[INFORMATION SUPPLIED Boundary: Start]
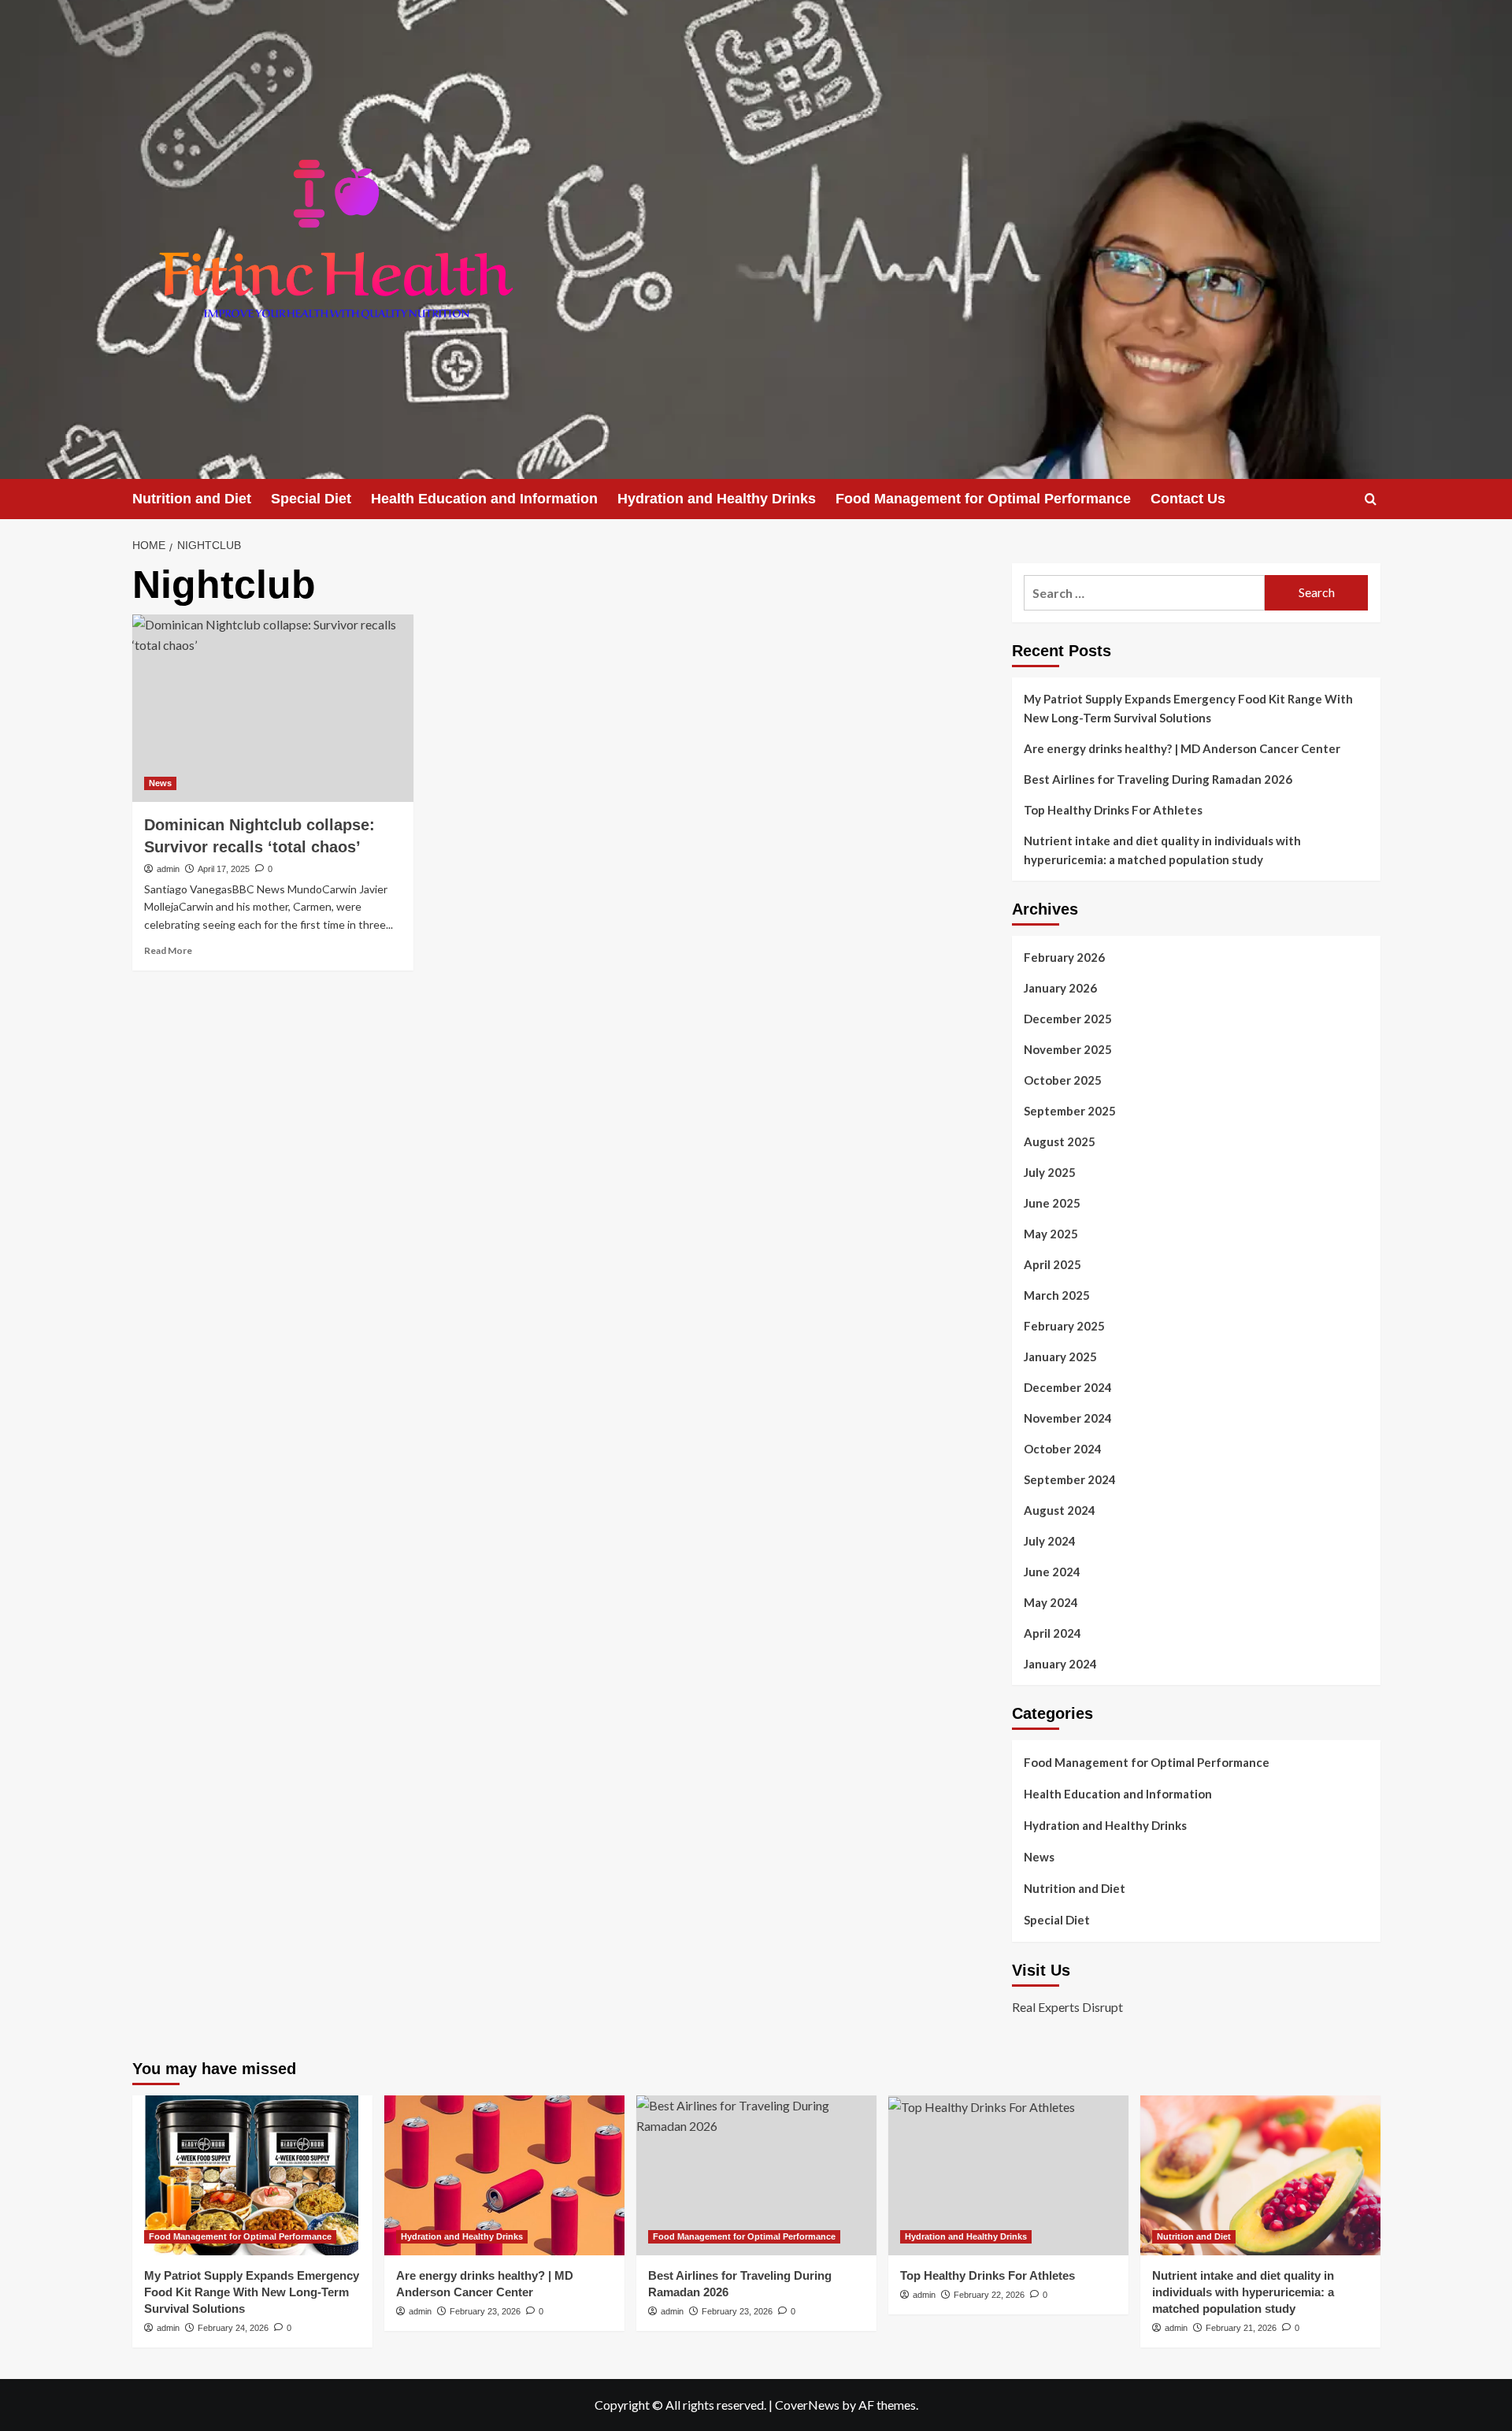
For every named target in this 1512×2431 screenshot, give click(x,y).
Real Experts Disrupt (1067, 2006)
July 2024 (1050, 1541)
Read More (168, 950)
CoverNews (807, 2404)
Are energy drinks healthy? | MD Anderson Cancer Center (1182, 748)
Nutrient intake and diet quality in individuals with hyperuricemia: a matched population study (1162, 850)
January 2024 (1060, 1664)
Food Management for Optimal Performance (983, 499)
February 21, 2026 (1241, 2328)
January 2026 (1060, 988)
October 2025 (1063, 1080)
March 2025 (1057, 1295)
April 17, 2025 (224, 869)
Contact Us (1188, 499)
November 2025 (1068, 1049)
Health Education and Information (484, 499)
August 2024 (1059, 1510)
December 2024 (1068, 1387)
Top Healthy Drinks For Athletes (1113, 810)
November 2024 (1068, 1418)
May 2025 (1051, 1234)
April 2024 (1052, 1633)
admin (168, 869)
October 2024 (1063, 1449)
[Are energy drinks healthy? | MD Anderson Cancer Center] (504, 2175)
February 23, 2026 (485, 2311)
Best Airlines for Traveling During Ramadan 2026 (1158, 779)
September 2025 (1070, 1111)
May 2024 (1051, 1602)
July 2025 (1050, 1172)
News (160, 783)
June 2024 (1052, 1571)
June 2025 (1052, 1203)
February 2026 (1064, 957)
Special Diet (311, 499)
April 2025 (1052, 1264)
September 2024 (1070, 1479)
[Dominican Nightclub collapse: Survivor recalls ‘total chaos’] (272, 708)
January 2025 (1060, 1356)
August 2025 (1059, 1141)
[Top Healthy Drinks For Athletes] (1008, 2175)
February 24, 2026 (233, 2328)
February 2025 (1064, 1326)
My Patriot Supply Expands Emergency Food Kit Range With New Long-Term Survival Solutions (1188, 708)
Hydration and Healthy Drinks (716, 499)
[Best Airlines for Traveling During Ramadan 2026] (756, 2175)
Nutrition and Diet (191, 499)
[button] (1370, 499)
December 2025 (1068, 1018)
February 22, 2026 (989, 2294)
[INFORMATION SUPPLIED Boundary: End]
• _WHAT TO PRODUCE_
All lines from the one that contains "September 2024 (1070, 1479)" to the last line above must be given again exactly, with both included and nothing added.

• _ANSWER TO THIS PROBLEM_
September 2024 (1070, 1479)
[Dominican Nightclub collapse: Survivor recalls ‘total chaos’] (272, 708)
January 2025 (1060, 1356)
August 2025 (1059, 1141)
[Top Healthy Drinks For Athletes] (1008, 2175)
February 24, 2026 (233, 2328)
February 2025 (1064, 1326)
My Patriot Supply Expands Emergency Food Kit Range With New Long-Term Survival Solutions (1188, 708)
Hydration and Healthy Drinks (716, 499)
[Best Airlines for Traveling During Ramadan 2026] (756, 2175)
Nutrition and Diet (191, 499)
[button] (1370, 499)
December 2025 (1068, 1018)
February 22, 2026 (989, 2294)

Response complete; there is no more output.